The idea was first reported Thursday by The Wall Street Journal, which suggested that ad-blockers would be built into Google’s Chrome web browser and turned on by default.

“We do not comment on rumor or speculation,” a Google spokesperson said in a statement. “We’ve been working closely with the Coalition for Better Ads and industry trades to explore a multitude of ways Google and other members of the Coalition could support the Better Ads Standards.”

READ MORE: The Ad-Blocking Browser That Pays the Sites You Visit

Stuart Ingis, counsel for the Coalition for Better Ads, says the group will begin discussing specific ideas in coming weeks, though it would be six months to a year before anything is implemented. “To my knowledge Google has not made any decision,” Ingis says. “But certainly a natural way to solve this problem would be in the browsers, whether it’s Google or Microsoft or Apple or any of them.” Ingis doesn’t like to call this ad-blocking, because ad-blocking is generally associated with indiscriminate blocking of all ads on all sites.

Whatever solution the group arrives at, Ingis says, Google won’t be making decisions for the industry unilaterally. The ad formats that are blocked will be decided by the coalition’s members based on its research on what types of ads consumers find most intrusive. The technology, if the coalition moves forward with it, will likely be eventually supported by other browsers as well. (WIRED publisher Conde Nast is a member of Digital Content Next, a trade group that is part of the Coalition for Better Ads.)

→ **Objective 1**:
In the article about Chrome ad-blocking, how long does Stuart Ingis say it will take before anything is put in place?
→ **Objective 2**:
Carry on the article about Chrome ad-blocking, picking up after its final sentence.

→ **Stored records**:

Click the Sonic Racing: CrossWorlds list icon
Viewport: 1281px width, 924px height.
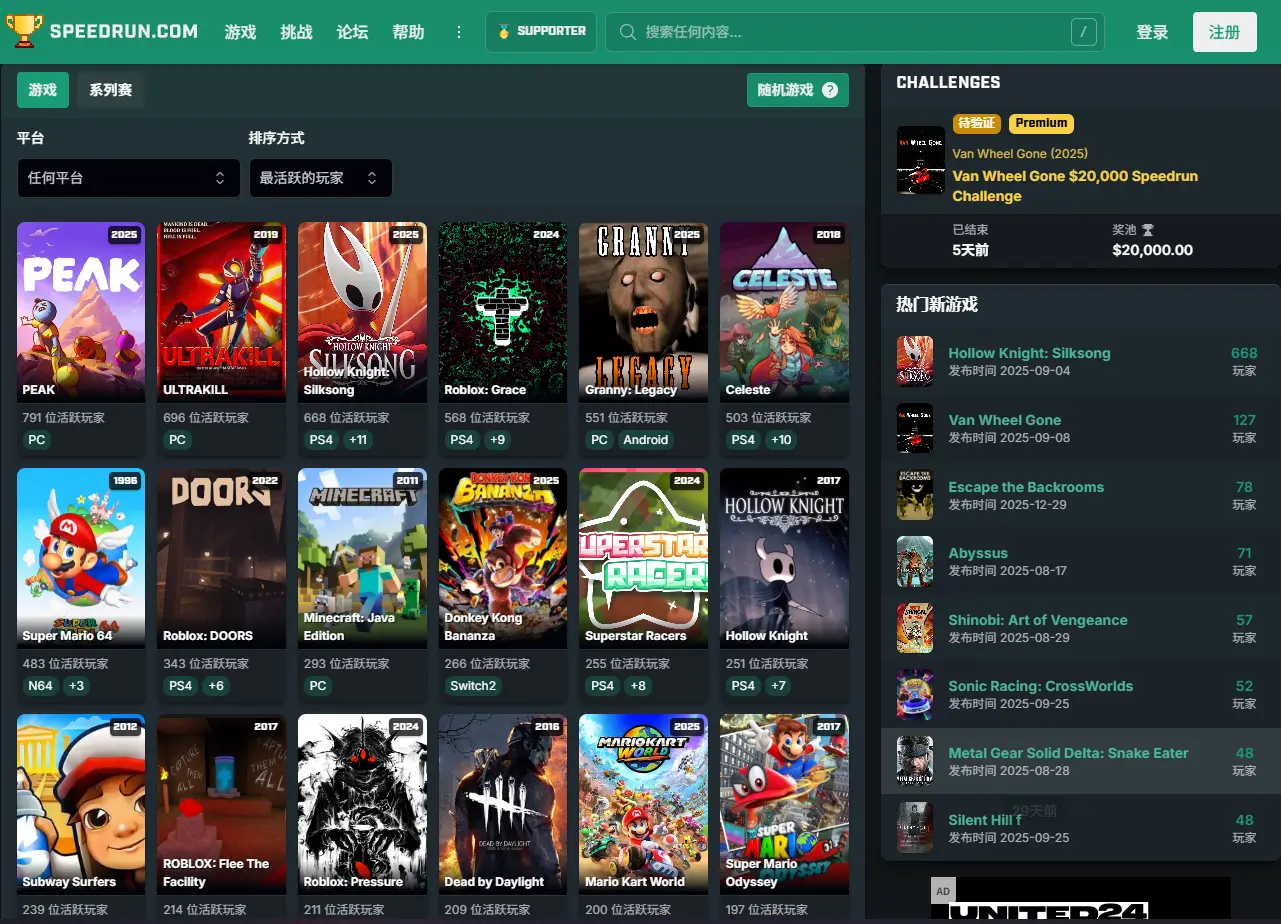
...
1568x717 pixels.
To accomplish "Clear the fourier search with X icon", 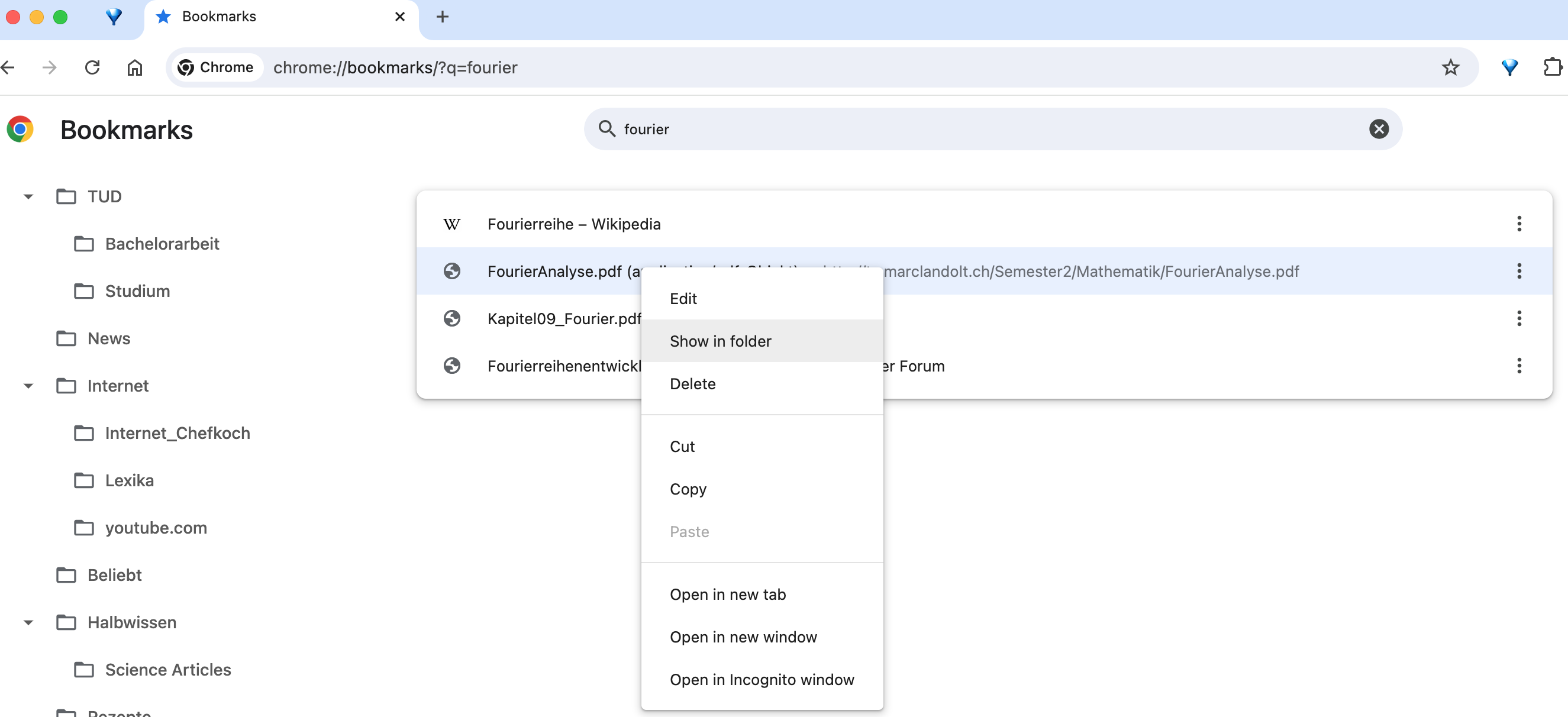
--
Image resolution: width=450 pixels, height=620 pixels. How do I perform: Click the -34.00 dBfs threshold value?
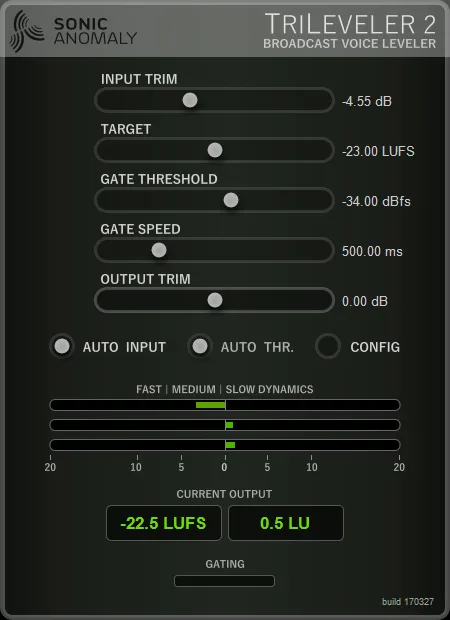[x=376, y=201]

→ **Exercise response 1**:
Six months to a year.

→ **Exercise response 2**:
It might sound strange for advertising companies to embrace ad-blocking in any capacity, but there is a clear upside to instating this practice. About 26 percent of internet users have ad-blockers on their computers, according to a survey conducted by the Interactive Advertising Bureau, and and about 10 percent use ad-blockers on their phones. The main reason people use ad-blockers, according to survey, is that ads make sites slower and harder to navigate. If the advertising industry can keep people from installing more strict ad-blocking tools by blocking the worst offending advertisements — or get some of those people who already use ad-blockers to turn them off — then perhaps it can save more advertising revenue than it stands to lose by running noisy ads that take over your screen.

RELATED: No One Can Stop Ad Blocking. Not Even Facebook

Last month, the Coalition for Better Ads published research to determine which specific ad-formats and behaviors most bother people. Based on this research, it created the “Better Ads Standards,” which will form the basis of any efforts the group takes to kill-off bad ads and promote good ones.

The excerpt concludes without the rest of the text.